Dr. Lu explained that MMPI referred to the Minnesota Multiphasic Personality Inventory, a personality test that consists of approximately 200 questions. A computer scores the test, and the test identifies behavioral ranges such as narcissistic personality, anti-social personality, avoidance personality, depressive personality, paranoid personality, or schizoid personality. Dr. Lu also explained that the MCMI III test consists of 175 yes-or-no questions. A computer also scores the MCMI III test, which analyzes psychiatric, psychological, and personality trends. See generally People v. Stoll, 49 Cal. 3d 1136, 265 Cal. Rptr. 111, 783 P.2d 698, 704-05 (1989) (en banc) (discussing the MMPI and MCMI tests).
As described by one court, the Diagnostic and Statistical Manual is “[a] standard mental health diagnostic manual published by the American Psychiatric Association.” People v. Serravo, 823 P.2d 128, 131 n.6 (Colo. 1992) (en banc).

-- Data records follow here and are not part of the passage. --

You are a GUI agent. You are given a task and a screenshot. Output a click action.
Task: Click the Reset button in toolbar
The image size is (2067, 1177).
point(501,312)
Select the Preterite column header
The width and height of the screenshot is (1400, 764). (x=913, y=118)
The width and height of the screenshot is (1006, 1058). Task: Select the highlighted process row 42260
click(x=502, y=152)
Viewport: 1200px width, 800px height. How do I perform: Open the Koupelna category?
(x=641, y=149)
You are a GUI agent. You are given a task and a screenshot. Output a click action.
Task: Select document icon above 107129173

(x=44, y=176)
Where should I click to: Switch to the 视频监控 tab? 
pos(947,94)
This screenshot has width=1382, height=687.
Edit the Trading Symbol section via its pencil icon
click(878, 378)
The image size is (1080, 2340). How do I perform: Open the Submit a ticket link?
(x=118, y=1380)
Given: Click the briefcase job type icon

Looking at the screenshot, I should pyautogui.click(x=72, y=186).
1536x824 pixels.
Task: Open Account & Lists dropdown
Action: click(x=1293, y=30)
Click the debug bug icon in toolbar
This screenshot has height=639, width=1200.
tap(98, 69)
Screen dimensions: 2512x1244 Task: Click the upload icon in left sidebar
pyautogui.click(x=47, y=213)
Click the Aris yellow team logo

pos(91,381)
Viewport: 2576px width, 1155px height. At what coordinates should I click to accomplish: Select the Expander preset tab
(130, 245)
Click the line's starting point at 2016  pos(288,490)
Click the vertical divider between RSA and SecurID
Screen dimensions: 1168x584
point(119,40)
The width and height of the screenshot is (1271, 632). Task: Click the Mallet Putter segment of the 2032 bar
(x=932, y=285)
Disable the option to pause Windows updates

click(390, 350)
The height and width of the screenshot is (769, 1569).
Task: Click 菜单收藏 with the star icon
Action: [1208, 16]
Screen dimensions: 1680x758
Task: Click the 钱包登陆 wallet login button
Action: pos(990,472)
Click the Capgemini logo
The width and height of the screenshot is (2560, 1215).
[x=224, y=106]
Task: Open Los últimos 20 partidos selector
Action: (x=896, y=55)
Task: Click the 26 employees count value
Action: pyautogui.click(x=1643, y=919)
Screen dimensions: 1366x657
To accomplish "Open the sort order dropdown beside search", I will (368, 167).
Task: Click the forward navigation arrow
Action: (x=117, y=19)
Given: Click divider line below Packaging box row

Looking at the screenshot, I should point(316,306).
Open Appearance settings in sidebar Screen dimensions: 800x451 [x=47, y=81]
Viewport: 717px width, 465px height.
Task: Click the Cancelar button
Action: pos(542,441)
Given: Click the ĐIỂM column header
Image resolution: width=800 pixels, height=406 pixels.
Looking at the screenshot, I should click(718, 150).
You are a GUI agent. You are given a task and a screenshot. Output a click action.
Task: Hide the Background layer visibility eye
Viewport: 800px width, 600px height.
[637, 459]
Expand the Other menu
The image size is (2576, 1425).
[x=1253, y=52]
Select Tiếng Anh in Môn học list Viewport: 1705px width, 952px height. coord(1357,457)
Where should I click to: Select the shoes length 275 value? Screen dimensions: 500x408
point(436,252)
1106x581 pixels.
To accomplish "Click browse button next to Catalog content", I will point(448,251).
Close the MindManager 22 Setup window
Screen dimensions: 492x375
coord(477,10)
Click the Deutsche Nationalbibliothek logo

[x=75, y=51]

Another court has described the Diagnostic and Statistical Manual as “a treatise created by the American Psychiatric Association in 1952, which, by classifying mental disorders, serves as the standard diagnostic handbook used by psychiatrists and psychologists throughout the United States.” State v. Harris, 48 Misc. 3d 950, 12 N.Y.S.3d 762, 764 (2015) (internal quotation marks omitted).
In so reasoning, we clarify that the Superior Court should issue such an instruction when a defendant has raised the insanity defense and requested such an instruction. Otherwise, the Superior Court retains discretion to issue such an instruction in response to the conduct of the parties, as suggested by the Supreme Court in Shannon v. United States, 512 U.S. 573, 114 S. Ct. 2419, 129 L. Ed. 2d 459 (1994).